- Direction
List every row below that contains the word "Windows", matching its capitalization exactly.

[Excerpt from a dataset]

# # # # # # #

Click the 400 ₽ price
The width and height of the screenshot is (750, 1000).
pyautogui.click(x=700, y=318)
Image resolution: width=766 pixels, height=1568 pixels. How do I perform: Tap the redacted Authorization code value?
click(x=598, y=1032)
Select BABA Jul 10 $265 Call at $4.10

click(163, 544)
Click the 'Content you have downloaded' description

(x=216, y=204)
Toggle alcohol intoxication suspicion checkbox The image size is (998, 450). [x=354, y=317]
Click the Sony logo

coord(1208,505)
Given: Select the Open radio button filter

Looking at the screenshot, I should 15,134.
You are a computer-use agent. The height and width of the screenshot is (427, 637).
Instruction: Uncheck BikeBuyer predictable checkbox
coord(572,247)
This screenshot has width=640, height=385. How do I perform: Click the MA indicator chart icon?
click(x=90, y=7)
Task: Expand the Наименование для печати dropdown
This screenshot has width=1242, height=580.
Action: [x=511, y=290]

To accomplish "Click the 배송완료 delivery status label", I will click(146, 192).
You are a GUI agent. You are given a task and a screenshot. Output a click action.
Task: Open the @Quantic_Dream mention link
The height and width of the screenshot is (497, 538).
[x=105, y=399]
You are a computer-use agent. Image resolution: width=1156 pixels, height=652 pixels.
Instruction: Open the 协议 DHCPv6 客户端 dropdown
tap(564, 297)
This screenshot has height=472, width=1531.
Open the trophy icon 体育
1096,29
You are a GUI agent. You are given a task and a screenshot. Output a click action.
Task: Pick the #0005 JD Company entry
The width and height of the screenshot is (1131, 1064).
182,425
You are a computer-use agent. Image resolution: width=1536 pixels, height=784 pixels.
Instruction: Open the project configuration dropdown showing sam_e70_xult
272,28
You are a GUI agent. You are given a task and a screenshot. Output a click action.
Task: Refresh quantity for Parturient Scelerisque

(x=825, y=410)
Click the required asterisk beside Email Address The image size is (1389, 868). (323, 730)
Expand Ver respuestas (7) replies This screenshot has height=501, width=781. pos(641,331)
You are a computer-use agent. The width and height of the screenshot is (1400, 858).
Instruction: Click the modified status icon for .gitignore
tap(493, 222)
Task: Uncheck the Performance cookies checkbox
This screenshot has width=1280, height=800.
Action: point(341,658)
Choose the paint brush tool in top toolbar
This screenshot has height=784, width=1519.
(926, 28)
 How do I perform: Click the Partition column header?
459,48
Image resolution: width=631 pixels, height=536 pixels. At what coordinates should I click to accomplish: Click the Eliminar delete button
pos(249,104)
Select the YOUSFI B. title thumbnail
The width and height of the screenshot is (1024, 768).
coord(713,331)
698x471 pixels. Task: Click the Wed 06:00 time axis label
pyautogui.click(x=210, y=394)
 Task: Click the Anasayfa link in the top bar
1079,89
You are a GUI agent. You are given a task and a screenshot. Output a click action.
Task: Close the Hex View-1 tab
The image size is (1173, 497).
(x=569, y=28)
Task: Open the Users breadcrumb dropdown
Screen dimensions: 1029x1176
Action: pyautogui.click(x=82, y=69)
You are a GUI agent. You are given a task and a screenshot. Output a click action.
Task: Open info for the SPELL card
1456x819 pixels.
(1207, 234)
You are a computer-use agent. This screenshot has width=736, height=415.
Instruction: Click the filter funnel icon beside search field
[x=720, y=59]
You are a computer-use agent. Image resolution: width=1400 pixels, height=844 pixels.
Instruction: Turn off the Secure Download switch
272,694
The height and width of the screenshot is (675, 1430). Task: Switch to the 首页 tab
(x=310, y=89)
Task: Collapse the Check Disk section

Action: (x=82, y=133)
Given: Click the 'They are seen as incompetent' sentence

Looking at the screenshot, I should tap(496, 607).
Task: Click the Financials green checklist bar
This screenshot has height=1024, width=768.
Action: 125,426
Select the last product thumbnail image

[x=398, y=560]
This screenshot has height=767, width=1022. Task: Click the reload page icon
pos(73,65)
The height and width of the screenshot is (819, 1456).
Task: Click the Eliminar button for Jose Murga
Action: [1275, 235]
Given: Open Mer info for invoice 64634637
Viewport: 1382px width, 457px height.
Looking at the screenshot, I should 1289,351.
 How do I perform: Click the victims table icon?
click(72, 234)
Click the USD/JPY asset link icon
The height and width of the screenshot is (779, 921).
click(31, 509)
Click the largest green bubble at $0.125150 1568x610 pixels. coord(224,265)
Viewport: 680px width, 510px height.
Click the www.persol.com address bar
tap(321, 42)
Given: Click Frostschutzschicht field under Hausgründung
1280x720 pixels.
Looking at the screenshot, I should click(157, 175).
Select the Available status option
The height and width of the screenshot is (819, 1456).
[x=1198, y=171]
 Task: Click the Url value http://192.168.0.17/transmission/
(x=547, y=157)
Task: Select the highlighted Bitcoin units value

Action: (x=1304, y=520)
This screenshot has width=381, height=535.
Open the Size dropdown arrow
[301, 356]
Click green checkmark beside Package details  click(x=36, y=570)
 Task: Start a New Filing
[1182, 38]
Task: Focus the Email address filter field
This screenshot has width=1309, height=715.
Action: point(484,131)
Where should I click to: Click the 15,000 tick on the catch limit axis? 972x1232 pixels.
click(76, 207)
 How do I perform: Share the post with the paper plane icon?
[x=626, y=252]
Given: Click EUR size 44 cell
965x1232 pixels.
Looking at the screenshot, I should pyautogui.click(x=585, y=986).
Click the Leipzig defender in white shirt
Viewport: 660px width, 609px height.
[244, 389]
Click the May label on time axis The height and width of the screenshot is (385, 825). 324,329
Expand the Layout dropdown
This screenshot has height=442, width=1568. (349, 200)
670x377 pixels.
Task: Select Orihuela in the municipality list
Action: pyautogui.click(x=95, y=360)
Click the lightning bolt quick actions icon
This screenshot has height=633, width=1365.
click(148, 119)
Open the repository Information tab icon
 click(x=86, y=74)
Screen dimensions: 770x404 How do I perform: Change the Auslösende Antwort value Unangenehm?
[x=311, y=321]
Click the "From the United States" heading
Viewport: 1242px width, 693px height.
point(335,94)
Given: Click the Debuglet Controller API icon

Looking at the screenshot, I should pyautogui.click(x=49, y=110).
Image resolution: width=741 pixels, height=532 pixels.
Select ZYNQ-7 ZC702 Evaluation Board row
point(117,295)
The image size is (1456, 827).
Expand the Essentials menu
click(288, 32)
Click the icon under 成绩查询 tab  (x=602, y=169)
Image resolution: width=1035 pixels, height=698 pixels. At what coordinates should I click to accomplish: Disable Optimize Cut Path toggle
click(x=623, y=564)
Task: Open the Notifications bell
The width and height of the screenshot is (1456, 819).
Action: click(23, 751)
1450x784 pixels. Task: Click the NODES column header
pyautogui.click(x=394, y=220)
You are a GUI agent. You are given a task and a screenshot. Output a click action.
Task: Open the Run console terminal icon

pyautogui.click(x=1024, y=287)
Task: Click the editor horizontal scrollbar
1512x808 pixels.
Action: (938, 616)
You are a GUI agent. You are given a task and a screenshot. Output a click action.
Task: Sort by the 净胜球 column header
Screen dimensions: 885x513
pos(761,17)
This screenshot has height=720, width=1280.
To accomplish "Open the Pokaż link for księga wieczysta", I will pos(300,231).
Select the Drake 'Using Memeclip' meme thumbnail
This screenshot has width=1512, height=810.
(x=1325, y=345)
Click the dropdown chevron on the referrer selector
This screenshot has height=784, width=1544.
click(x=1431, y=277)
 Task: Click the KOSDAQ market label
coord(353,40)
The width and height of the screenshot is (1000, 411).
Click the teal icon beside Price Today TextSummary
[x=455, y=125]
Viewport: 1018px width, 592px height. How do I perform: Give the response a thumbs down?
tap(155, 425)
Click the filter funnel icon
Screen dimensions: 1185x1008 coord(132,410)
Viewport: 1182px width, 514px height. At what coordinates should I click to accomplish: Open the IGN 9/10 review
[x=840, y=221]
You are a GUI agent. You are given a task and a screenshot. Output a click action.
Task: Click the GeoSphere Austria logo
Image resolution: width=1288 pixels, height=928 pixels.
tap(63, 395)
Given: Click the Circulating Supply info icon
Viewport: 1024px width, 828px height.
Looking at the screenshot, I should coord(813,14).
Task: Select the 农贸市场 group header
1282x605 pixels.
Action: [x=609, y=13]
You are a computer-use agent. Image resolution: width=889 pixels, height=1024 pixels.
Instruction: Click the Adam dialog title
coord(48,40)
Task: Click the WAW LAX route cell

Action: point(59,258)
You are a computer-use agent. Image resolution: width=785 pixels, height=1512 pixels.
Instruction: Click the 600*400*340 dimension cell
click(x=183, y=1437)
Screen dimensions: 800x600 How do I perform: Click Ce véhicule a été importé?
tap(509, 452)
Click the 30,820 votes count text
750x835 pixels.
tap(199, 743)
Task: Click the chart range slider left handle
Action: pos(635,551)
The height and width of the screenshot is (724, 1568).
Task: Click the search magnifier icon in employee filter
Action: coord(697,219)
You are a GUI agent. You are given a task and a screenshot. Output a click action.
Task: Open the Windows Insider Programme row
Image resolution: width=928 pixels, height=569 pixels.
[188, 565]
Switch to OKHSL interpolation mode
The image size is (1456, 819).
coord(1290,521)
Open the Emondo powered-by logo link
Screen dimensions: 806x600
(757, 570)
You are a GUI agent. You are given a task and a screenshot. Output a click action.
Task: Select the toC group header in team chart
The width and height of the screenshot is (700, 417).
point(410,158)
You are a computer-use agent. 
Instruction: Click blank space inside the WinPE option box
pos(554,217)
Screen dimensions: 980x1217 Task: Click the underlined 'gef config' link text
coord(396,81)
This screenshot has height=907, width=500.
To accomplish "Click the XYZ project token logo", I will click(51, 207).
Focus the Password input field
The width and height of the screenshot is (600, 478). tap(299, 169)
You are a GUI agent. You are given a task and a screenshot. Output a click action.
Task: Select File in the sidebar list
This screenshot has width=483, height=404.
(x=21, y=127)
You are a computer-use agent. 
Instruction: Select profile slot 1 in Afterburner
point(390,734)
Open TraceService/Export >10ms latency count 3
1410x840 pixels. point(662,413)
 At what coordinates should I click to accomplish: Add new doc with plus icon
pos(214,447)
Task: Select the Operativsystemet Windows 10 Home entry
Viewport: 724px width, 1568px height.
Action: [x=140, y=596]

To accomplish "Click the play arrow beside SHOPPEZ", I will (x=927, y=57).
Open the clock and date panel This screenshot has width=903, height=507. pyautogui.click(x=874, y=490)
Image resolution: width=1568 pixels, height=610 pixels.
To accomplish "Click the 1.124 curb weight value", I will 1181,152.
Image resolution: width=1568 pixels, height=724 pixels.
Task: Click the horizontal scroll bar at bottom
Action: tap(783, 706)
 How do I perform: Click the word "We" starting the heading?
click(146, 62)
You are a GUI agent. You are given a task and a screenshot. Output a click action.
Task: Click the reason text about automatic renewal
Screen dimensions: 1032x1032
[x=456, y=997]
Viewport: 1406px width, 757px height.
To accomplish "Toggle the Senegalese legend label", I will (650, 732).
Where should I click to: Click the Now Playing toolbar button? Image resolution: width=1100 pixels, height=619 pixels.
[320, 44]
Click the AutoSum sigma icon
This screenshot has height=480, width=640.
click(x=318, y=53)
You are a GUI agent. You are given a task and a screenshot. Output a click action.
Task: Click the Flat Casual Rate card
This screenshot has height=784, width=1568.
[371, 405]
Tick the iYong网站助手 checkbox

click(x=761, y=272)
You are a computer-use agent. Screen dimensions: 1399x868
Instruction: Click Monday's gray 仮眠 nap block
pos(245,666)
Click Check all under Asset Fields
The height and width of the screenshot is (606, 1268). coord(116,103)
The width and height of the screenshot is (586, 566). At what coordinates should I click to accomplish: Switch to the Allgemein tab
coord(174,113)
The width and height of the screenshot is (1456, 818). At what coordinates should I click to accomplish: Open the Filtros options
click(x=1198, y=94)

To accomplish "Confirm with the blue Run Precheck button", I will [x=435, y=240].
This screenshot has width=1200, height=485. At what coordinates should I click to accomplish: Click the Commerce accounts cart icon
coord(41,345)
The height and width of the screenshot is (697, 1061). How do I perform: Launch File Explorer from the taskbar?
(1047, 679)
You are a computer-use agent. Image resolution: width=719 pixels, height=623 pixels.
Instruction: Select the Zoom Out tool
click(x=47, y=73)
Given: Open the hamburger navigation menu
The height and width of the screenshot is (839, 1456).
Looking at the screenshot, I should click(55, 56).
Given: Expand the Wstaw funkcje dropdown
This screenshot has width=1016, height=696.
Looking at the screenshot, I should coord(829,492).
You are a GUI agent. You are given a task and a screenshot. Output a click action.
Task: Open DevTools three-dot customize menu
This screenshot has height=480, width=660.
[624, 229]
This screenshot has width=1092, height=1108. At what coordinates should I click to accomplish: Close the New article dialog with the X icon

# # # # # # #

- The output
Task: Open the Windows Insider Programme row
Task: Select the Operativsystemet Windows 10 Home entry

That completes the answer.